─── EXTRACTED DATA ───

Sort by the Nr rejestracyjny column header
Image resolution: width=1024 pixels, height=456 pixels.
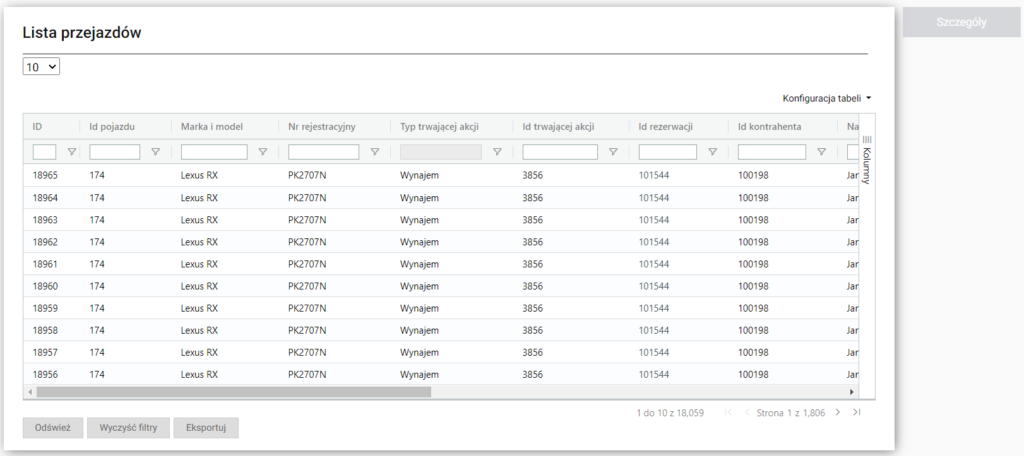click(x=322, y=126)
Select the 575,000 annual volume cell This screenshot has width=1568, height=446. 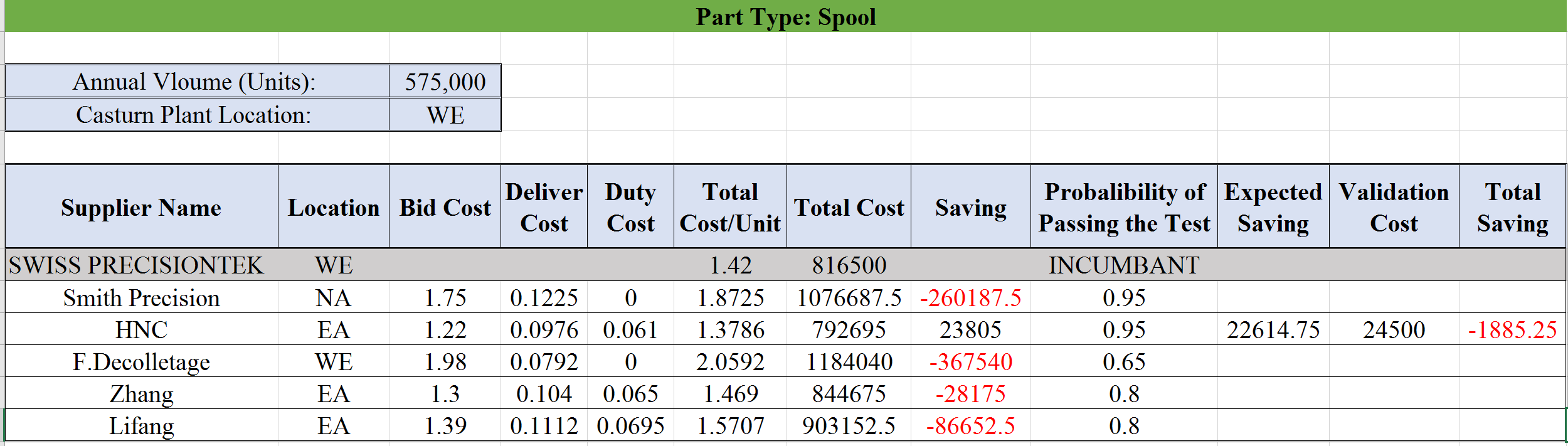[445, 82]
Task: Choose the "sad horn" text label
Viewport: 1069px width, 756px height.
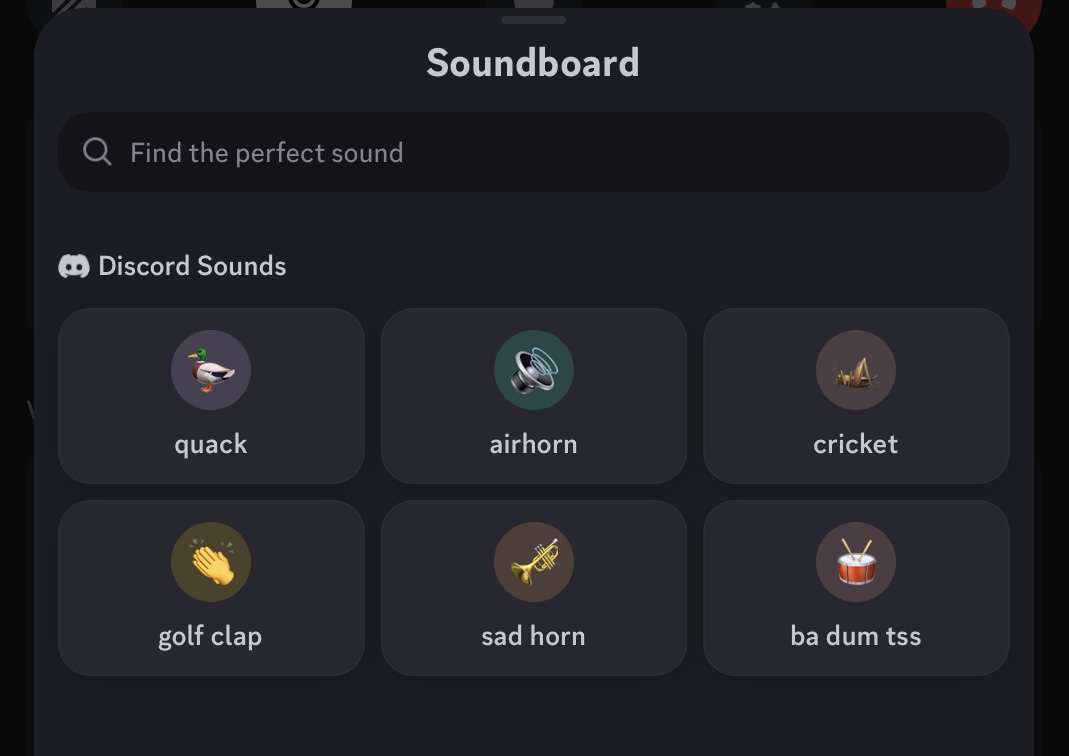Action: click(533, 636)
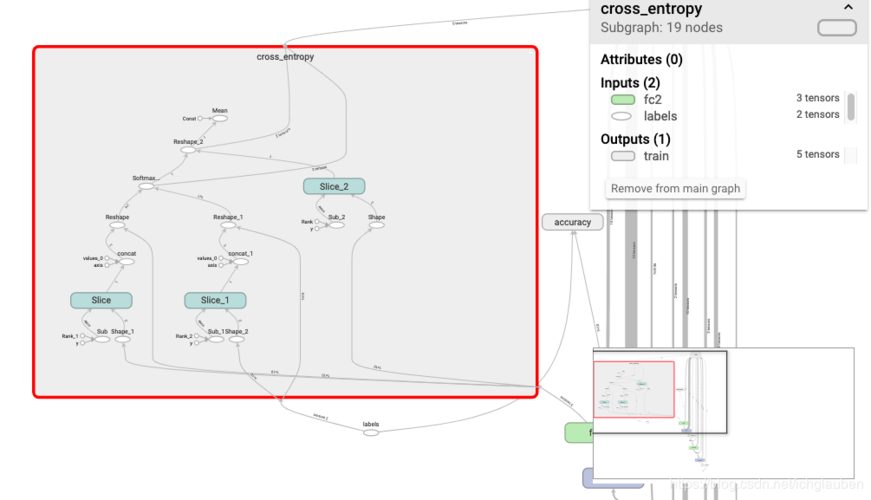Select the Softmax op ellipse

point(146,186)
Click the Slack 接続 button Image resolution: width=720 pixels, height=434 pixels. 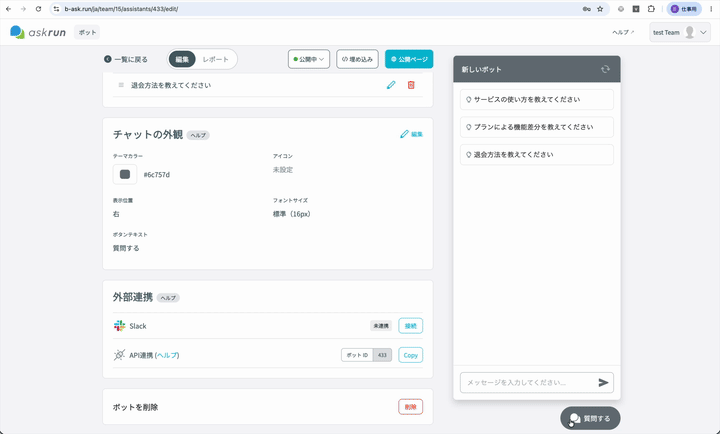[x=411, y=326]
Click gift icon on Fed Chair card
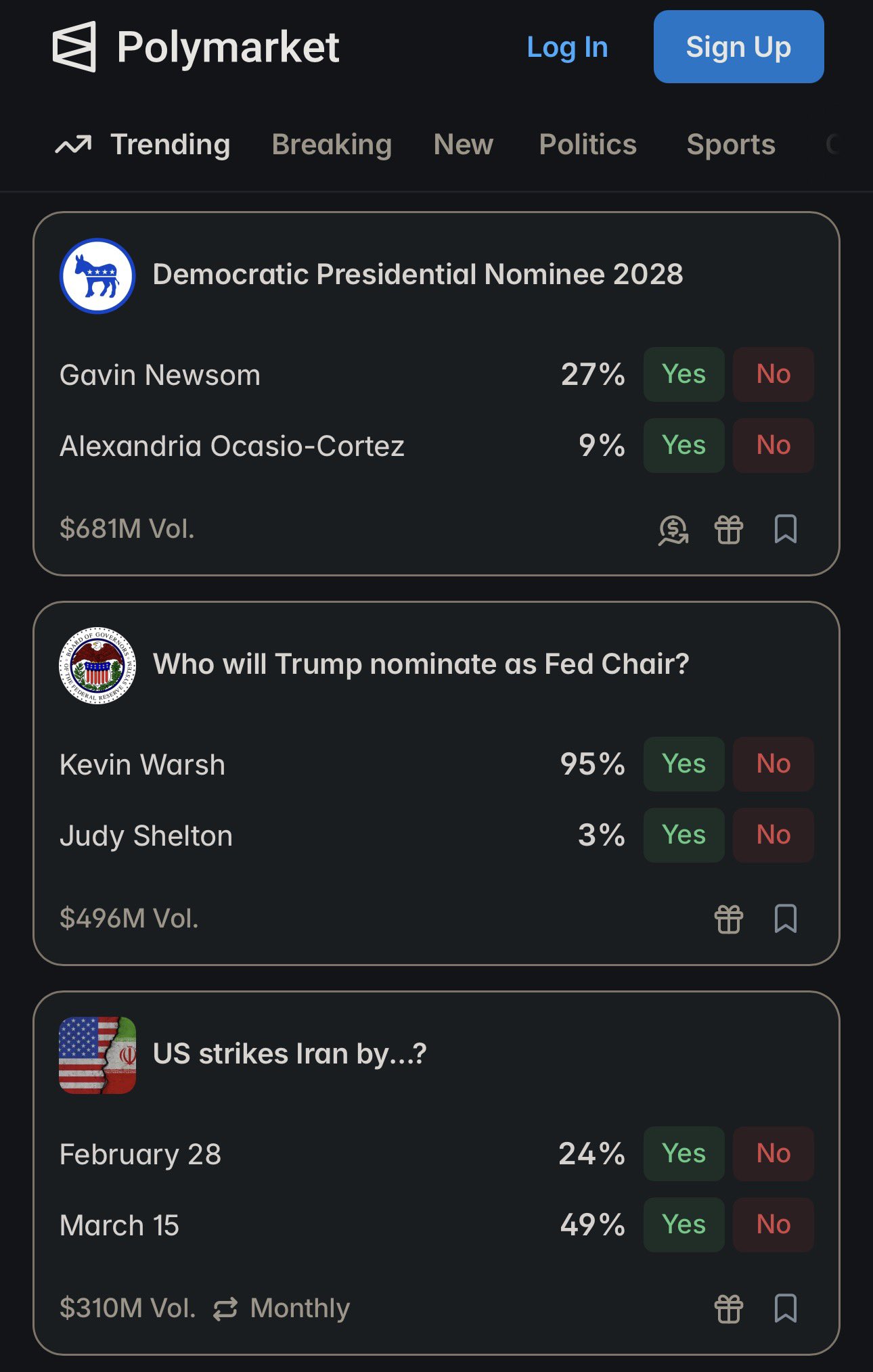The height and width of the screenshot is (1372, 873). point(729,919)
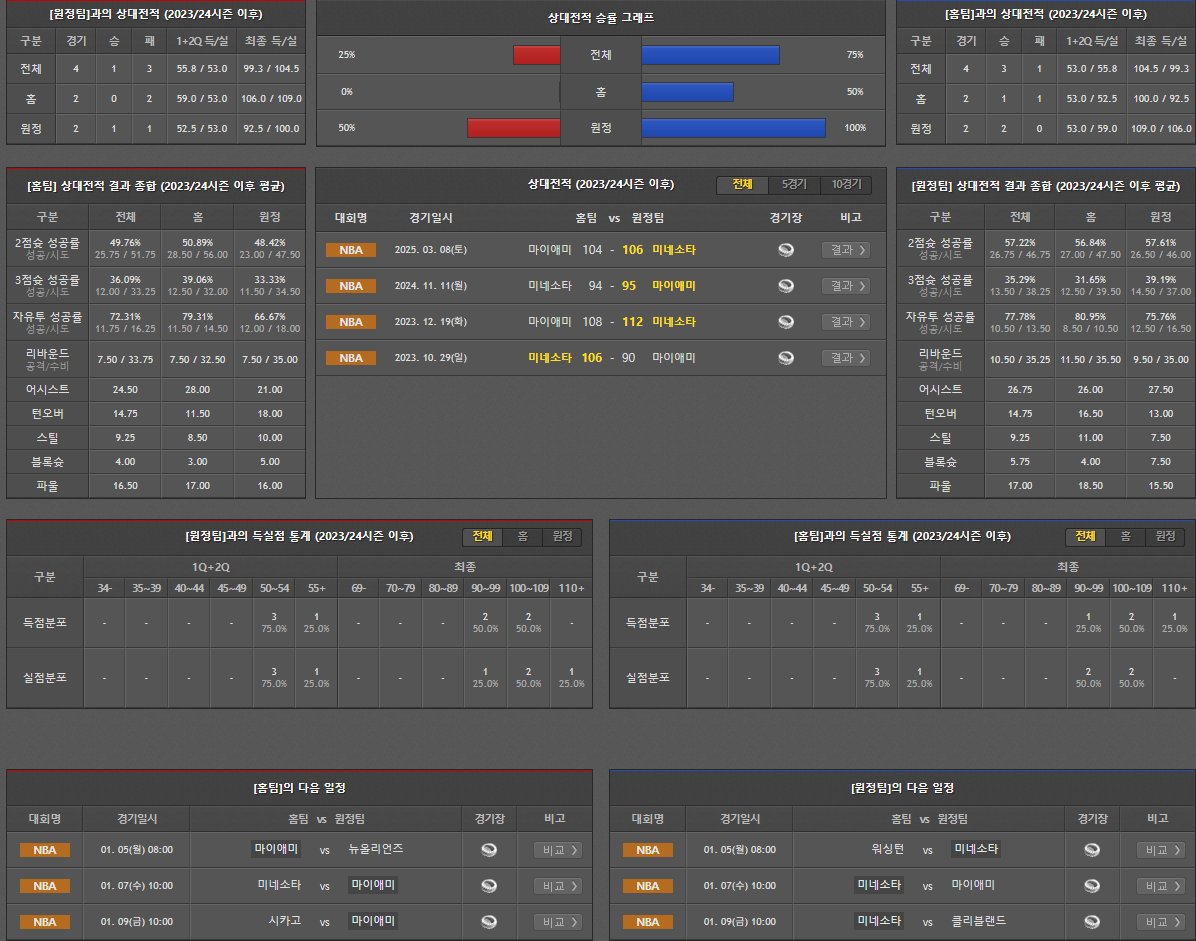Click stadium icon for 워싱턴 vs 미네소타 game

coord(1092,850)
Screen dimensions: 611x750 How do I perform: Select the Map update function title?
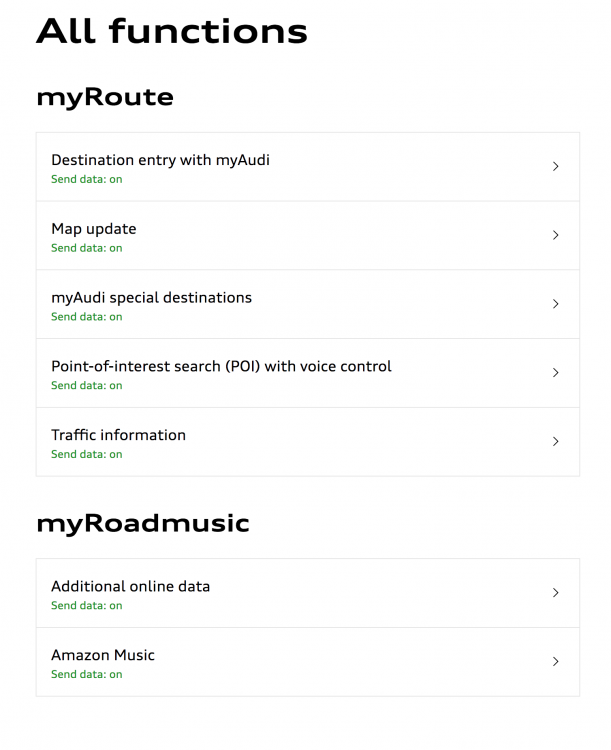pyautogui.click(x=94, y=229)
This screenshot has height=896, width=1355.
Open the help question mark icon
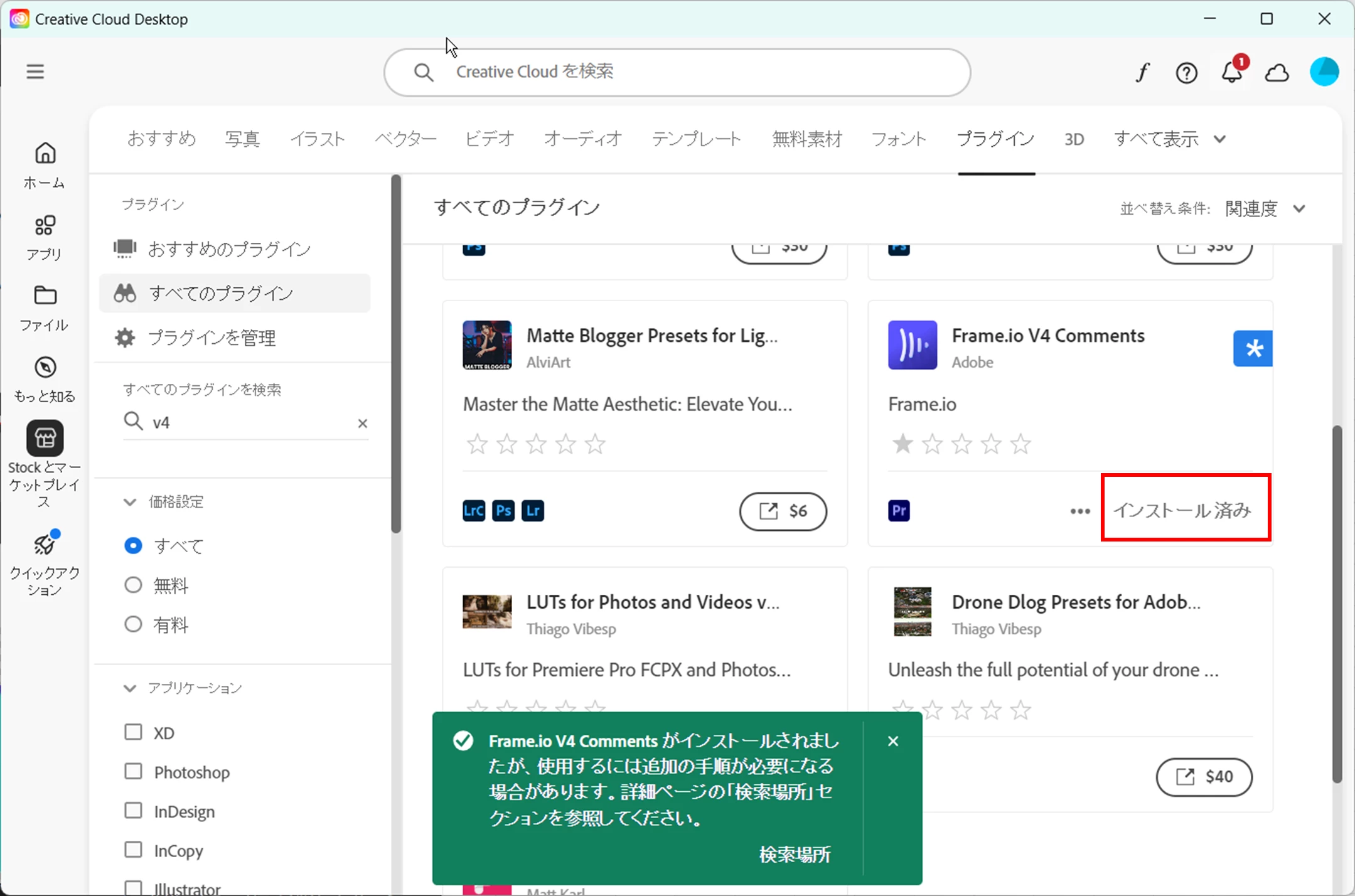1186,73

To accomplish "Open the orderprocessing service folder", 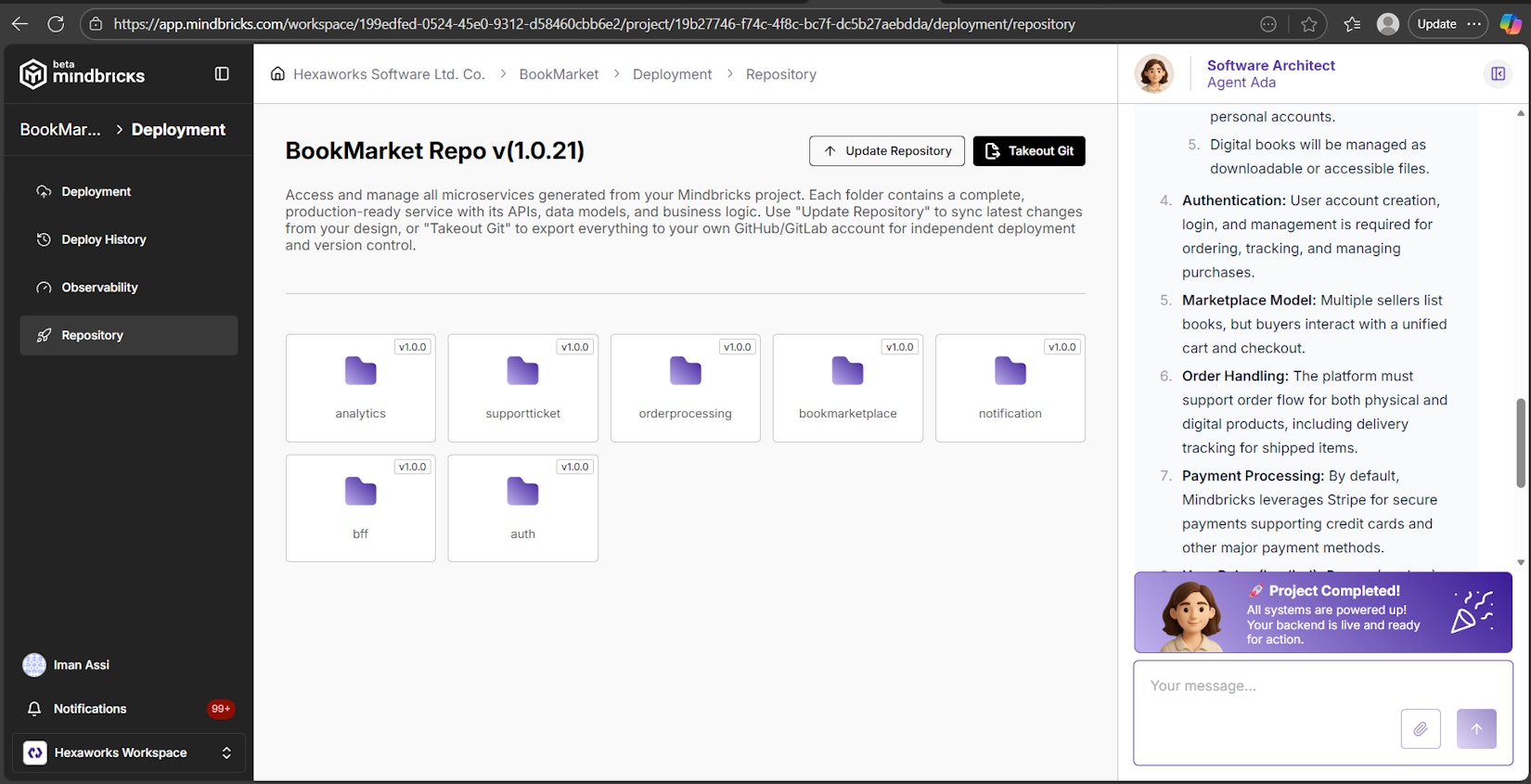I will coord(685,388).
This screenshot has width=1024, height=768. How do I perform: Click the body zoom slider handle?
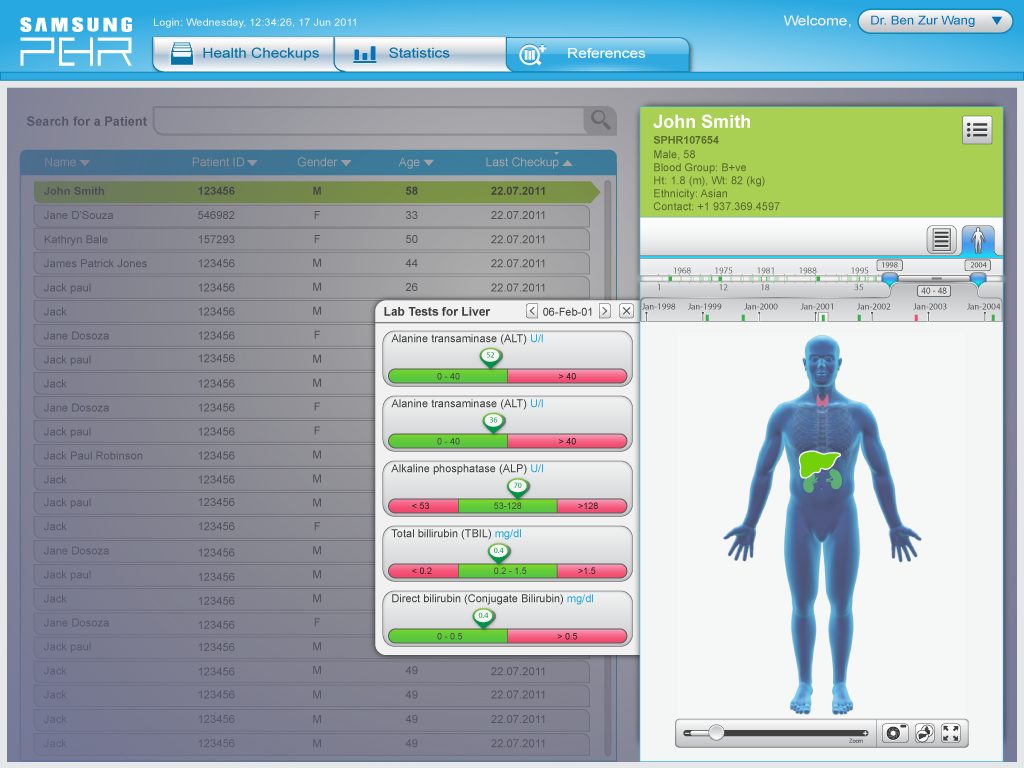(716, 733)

───

Print the material from the line that contains "This screenshot has width=1024, height=768." through the end of the material, both ends included, leaving the pictures out.

- **EXERCISE SOLUTION**
This screenshot has width=1024, height=768. How do I perform: Click the body zoom slider handle?
(716, 733)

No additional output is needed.